* _Extract to read_
The Sea Lion Island population is a low-density population characterized by medium-sized harems. Low mortality could hence be a result of the low level of agonistic activity between males, the low crowding of females and the low level of female aggression within the harems, as in the Valdes Peninsula.
Sex ratio
On Sea Lion Island, the sex ratio between mature individuals (male of class SAM2 or older) showed a daily variation of Gaussian shape, symmetric for the variation in the number of females on land, and reached a maximum (10-12 females per male) just before the peak haul out of females. The number of females per breeding male (the males which stay on the breeding beaches for prolonged periods actively pursuing access to females) had also a Gaussian daily variation and also reached a maximum (13-15) just before the peak haul out. A stricter criterion for calculating the ratio between breeding individuals is to consider only the alpha males, the males that has control of a harem and, therefore, almost unrestricted access to breeding females (at least in our study population). This may be the best measurement of the actual sex ratio of breeding individuals in a polygynous species with a harem defense mating system. On Sea Lion Island, the overall ratio of breeding females to alpha males reached the maximum (46-47 females per male) just after the peak in the number of hauled out females. The sex ratio between breeding individuals recorded on Sea Lion Island is intermediate between that reported by for the Valdes Peninsula (females/alpha males = 11) and those reported for most sub-Antarctic populations, for example for South Georgia (females/alpha males = 74), for the Kerguelen Islands (102.3), and for Macquarie Island (277).

* _Material supplied_

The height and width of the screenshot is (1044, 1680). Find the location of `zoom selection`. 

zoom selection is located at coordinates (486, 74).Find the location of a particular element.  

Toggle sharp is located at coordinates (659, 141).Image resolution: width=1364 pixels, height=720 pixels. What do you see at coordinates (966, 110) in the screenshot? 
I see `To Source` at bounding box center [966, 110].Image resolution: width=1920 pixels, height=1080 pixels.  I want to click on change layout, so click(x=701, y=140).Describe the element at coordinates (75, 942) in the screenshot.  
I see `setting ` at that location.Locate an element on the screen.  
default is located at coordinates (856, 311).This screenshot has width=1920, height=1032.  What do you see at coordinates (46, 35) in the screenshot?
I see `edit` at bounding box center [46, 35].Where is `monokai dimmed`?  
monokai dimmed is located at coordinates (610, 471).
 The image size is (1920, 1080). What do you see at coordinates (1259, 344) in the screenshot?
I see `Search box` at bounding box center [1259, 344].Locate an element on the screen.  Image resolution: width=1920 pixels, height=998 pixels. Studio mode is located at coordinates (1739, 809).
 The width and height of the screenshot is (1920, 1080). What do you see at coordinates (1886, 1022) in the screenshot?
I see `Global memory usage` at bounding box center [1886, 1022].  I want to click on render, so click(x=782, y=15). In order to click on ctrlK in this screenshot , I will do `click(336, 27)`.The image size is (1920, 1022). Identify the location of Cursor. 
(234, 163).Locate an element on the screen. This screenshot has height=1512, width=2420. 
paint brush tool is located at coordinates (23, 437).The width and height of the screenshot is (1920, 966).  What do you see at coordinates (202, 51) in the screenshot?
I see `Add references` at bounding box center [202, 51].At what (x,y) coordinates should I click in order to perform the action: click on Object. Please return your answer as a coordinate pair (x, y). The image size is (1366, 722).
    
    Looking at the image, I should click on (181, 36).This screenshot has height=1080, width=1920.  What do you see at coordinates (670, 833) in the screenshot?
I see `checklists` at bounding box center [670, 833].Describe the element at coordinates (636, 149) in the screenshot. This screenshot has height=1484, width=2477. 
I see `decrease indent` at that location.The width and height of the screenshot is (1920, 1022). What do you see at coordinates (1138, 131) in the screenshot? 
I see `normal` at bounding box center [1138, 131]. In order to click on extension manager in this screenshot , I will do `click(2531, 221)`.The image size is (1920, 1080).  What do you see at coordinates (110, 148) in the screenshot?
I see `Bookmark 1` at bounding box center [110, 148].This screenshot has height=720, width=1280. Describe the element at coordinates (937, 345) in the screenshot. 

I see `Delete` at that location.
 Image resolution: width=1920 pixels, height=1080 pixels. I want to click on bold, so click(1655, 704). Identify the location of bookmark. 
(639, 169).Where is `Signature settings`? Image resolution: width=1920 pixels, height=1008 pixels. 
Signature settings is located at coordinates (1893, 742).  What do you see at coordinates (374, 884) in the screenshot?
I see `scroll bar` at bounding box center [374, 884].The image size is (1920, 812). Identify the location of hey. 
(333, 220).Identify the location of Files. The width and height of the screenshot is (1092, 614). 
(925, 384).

* _Assigned task 1_
Quote the Sea Lion Island passage from "The Sea Lion" up to and including "the Valdes Peninsula.".
* _Assigned task 2_
Write what comes next in the Sea Lion Island passage, picking up after its final sentence.

* _Answer 1_
The Sea Lion Island population is a low-density population characterized by medium-sized harems. Low mortality could hence be a result of the low level of agonistic activity between males, the low crowding of females and the low level of female aggression within the harems, as in the Valdes Peninsula.

* _Answer 2_
Male age structure
There was a great variation in the timing of arrival of different age classes on the breeding beaches. Consequently, the age structure of the population on land changed throughout the breeding season. The pattern of males' arrival depended on age; adult males (median day of arrival = day 9 of the breeding season) and older subadults arrived earlier than the younger animals. A peculiar pattern of this variation in age structure was the decrease in the relative number of adult males in the population, a common feature of most elephant seal populations: at peak haulout they represented less than 40% of the breeding males on land. The number of breeding males in each age class increased gradually from subadult class 1 males to adult males (SAM1 = 3.6%, SAM2 = 17.9%, SAM3 = 14.3%, SAM4 = 28.6%, AD = 35.7%). This age structure is typical of a highly competitive mating system in which older males tend to have a higher resource holding potential and tend to keep younger individuals away from breeding areas and females.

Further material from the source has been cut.